The second time may be a charm, but hey, it’s all relative. The first “Hunger Games,” written and directed by Gary Ross (“Seabiscuit” and “Pleasantville”), felt paunchy, disingenuously deep and retro flimsy given the state of computer-enhanced filmmaking these days. That cinematic first chapter of Suzanne Collins’ runaway YA hit was a tad muddled, but then again it had the burden of informing newbies what they needed to know about the austere future world of Panem and its kid-against-kid death matches without boring the stuffing out of its loyal readership’s attention-challenged minds.
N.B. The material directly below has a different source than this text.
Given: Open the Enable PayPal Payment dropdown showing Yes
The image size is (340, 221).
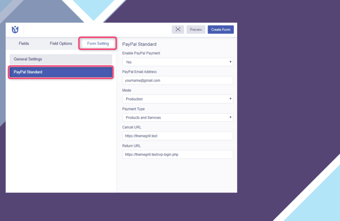Looking at the screenshot, I should click(178, 62).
112213i The Hunger Games- Catching FireWhat made the first “Hunger Games” adaptation smolder, beyond its kinetic plot and high kitsch, was star Jennifer Lawrence, already revered for her work in “Winter’s Bone” and subsequently rewarded with an Oscar for her performance in “Silver Linings Playbook.” The actress, who possesses a wide, luminous face, aptly brought to the fore the deep disdain and skepticism imbedded in her can-do heroine, Katniss Everdeen. But living under the tyranny of a fattened plutocracy obsessed with power, control and hedonism while the masses slave and starve tends to do that to anyone possessing the faint embers of freedom and righteousness in their bellies.
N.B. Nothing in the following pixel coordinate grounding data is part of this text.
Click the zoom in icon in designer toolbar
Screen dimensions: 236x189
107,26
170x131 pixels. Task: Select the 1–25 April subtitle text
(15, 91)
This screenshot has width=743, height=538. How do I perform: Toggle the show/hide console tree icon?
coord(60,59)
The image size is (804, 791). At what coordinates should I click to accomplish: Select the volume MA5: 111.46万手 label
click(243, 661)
Much has been made of the franchise’s lifting from the 1999 Japanese thriller, “Battle Royale” (also made into a movie). Both in their own right are clear borrowings from “1984” and “Lord of the Flies” and, more to the point, dumbed-down fusions of the two groundbreaking classics. In cinematic form, the series roils eerily with the grand cheesiness of “The Running Man,” “Logan’s Run” and even “Battlestar Galactica,” but where those vehicles could be tongue in cheek, “The Hunger Games: Catching Fire” continues to be either dead-on serious or wholly over-the-top spectacle. Both offer their rewards, but overall it’s hard to consume this film’s higher-reaching message – if there truly is one – with any respectable seriousness.
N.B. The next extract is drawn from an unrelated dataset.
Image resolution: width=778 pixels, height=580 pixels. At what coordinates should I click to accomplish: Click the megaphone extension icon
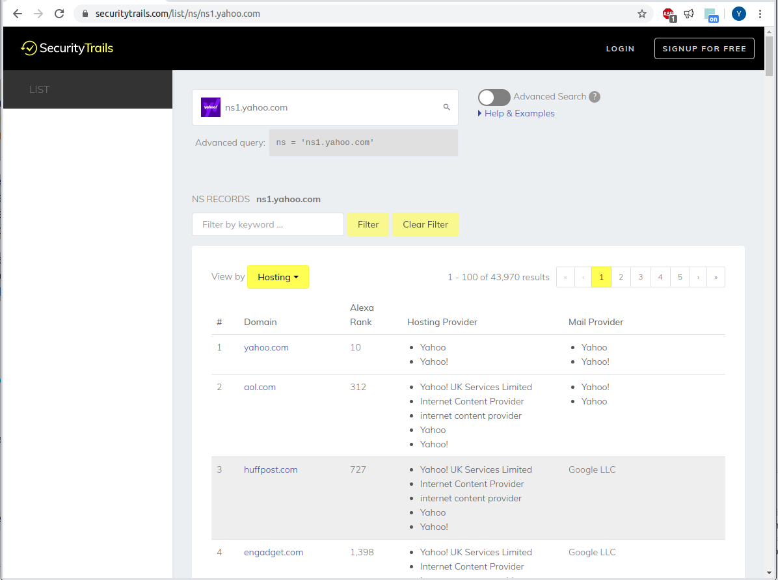point(689,14)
“Fire” picks up where “Hunger Games” left off, with Katniss and Peeta (Josh Hutcherson) taking a victors’ tour of the 12 impoverished districts to pay honor to the fallen tributes (those who died in the last movie). The caveat injected by President Snow (Donald Sutherland, oozing with megalomaniacal aspiration) is that the pair have to sell themselves as a romantic couple, a facade the Capitol wants as an opiate to pacify the increasingly restless populace. Katniss, who has a secret lover (Liam Hemsworth), isn’t interested, but when her family’s well-being is thrown into the mix, she plays nice – for a while.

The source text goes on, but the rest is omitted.